Finite element analyses were performed for four general different reconstructions after total sacrectomy: sacral-rod reconstruction, four-rod reconstruction, bilateral fibular flaps reconstruction, and improved compound reconstruction. The rotations between L5 vertebra and ilium, the L5 shift-down displacement, and the maximum von Mises stress in the implants were calculated and evaluated for flexion, extension, lateral bending and axial rotation.
The decreasing order of the rotations between L5 vertebra and ilium as well as of the L5 shift-down displacement for the studied reconstruction methods was four-rod reconstruction>sacral-rod reconstruction>bilateral fibular flaps reconstruction>improved compound reconstruction. The decreasing order of the maximum von Mises stress in the implants was sacral-rod reconstruction>four-rod reconstruction>bilateral fibular flaps reconstruction>improved compound reconstruction.
From the mechanical point of view, improved compound reconstruction is superior to the other methods studied here as it shows the highest stability and the lowest maximum von Mises stress. However, clinical aspects must also be regarded when choosing a reconstruction method for a specific patient.

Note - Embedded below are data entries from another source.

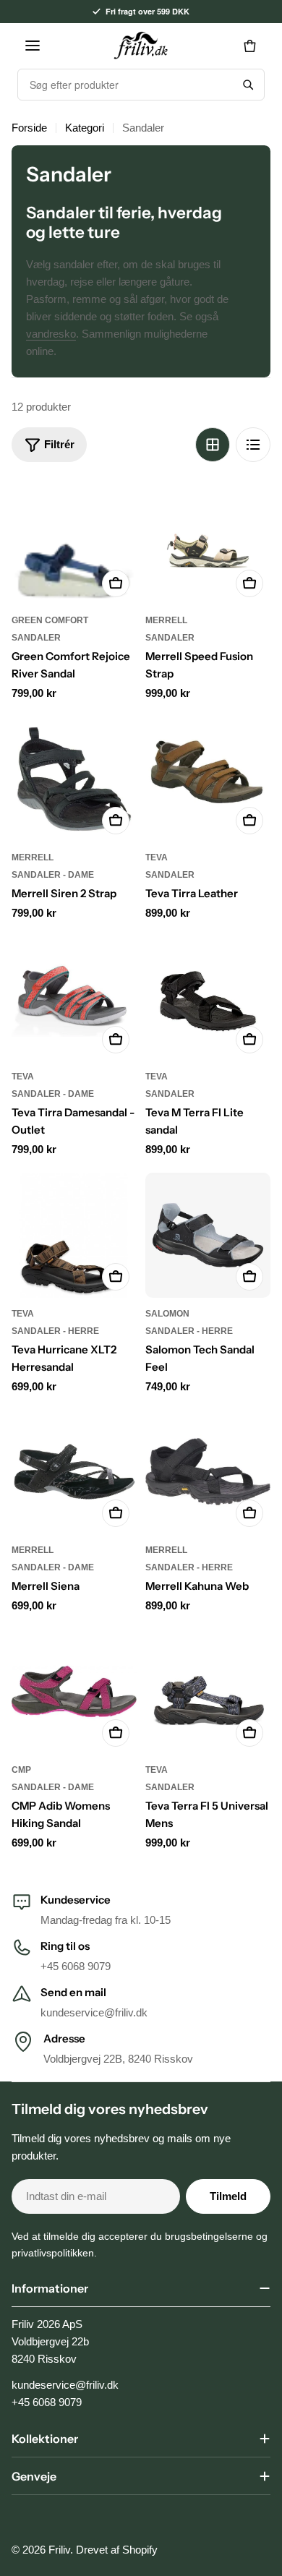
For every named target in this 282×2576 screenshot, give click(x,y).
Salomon (167, 1314)
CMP (21, 1770)
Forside (29, 127)
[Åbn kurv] (249, 45)
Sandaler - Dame (53, 875)
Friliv (59, 2549)
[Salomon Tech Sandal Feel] (207, 1235)
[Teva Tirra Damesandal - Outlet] (74, 998)
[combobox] (125, 84)
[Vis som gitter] (212, 444)
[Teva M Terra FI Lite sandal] (207, 998)
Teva (156, 857)
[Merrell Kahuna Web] (207, 1471)
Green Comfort (50, 620)
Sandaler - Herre (55, 1331)
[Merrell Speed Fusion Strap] (207, 541)
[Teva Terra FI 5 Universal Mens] (207, 1691)
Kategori (84, 127)
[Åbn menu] (32, 45)
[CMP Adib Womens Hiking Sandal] (74, 1691)
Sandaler (36, 638)
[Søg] (248, 84)
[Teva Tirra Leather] (207, 779)
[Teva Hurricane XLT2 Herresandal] (74, 1235)
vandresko (51, 334)
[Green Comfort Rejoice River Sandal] (74, 541)
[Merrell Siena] (74, 1471)
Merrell (166, 620)
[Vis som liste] (253, 444)
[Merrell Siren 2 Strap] (74, 779)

全骶骨切除术后,重建腰椎与骨盆之间的连续性是必要的。仅有少数生物力学分析比较了不同的重建方法。因此,本研究的目的是比较全骶骨切除术后四种不同重建方法的腰骶部运动及植入物断裂的相对风险。
对全骶骨切除术后四种一般不同的重建方法进行有限元分析:骶骨棒重建、四棒重建、双侧腓骨瓣重建和改良复合重建。计算并评估L5椎体与髂骨之间的旋转、L5向下移位以及植入物中的最大冯·米塞斯应力,分析其在屈曲、伸展、侧方弯曲和轴向旋转时的情况。
对于所研究的重建方法,L5椎体与髂骨之间的旋转以及L5向下移位的递减顺序为:四棒重建>骶骨棒重建>双侧腓骨瓣重建>改良复合重建。植入物中最大冯·米塞斯应力的递减顺序为:骶骨棒重建>四棒重建>双侧腓骨瓣重建>改良复合重建。
从力学角度来看,改良复合重建优于此处研究的其他方法,因为它显示出最高的稳定性和最低的最大冯·米塞斯应力。然而,为特定患者选择重建方法时,还必须考虑临床因素。